Defensoria Pública do Rio reclama no STF que vídeos de filmagens de câmeras corporais de PMs são obstruídas ou apagadas

Um documento da Defensoria Pública do Estado do Rio enviado ao Supremo Tribunal Federal (STF) indica que a Polícia Militar do RJ vem tentando dificultar a transparência em relação aos registros feitos pelas câmeras corporais instaladas nos coletes dos PMs — principalmente em ações que resultaram em morte. O relatório revela ainda que em alguns…

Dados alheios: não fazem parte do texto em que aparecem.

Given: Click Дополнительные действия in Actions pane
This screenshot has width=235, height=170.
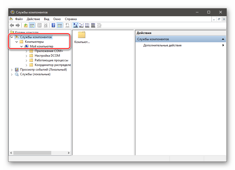Looking at the screenshot, I should pyautogui.click(x=162, y=45).
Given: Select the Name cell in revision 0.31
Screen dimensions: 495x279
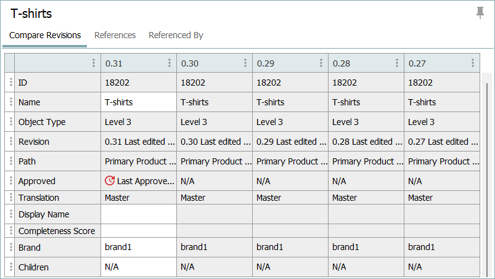Looking at the screenshot, I should pyautogui.click(x=138, y=102).
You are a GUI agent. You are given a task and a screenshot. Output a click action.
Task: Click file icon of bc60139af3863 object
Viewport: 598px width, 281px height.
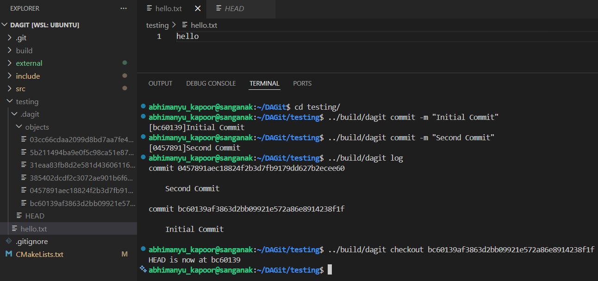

Um documento da Defensoria Pública do Estado do Rio enviado ao Supremo Tribunal Federal (STF) indica que a Polícia Militar do RJ vem tentando dificultar a transparência em relação aos registros feitos pelas câmeras corporais instaladas nos coletes dos PMs — principalmente em ações que resultaram em morte.

O relatório revela ainda que em alguns casos as câmeras são desacopladas dos uniformes e a lente é obstruída pelos agentes. Além disso, em alguns eventos as imagens teriam sido manipuladas e até apagadas.

A PM nega que seja possível haver edição nas imagens, mas admite que “pode haver intercorrência durante as gravações”.

No processo que relata a letalidade policial no estado, o Núcleo de Defesa dos Direitos Humanos (Nudedh) informa que, entre 27 de abril e 31 de julho deste ano, fez 90 pedidos de acesso às imagens de câmeras corporais e de viaturas.

Entretanto, apenas oito solicitações foram respondidas. E, dessas oito respostas, três deram acesso a links sem imagens e quatro eram gravações manipuladas.

Por sua vez, a PM alega que “as imagens das câmeras corporais são armazenadas por um período de 60 dias quando não há registro de ocorrência, por uma limitação da nuvem onde é realizado o armazenamento das imagens” e que “a maioria das solicitações de material dos órgãos vinculados ocorre após esse período, quando o conteúdo já foi legalmente descartado”.

Os pedidos correspondem a denúncias de tortura ou maus-tratos sofridos entre o momento da prisão e a apresentação audiência de custódia e morte em decorrência de intervenção policial.

A Defensoria aponta que os links com imagens indisponíveis foram apagados. Um dos casos era de morte do estudante Thiago Menezes Flausino, de 13 anos, na Cidade de Deus, durante uma operação da PM.